### Problem
Please work out how many lines of this material include "icon", and answer with that number by itself.

#### Dataset entries ####

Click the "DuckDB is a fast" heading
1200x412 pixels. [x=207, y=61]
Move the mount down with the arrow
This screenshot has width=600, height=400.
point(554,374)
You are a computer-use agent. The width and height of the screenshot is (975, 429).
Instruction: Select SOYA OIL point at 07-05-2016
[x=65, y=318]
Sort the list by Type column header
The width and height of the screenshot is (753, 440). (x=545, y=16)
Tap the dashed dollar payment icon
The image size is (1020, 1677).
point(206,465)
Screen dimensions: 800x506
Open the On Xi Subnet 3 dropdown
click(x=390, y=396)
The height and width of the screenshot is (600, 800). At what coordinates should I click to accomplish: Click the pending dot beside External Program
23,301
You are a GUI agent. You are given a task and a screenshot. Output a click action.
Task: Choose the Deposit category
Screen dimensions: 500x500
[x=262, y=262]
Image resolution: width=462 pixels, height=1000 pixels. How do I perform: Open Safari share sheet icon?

####

### Your response
2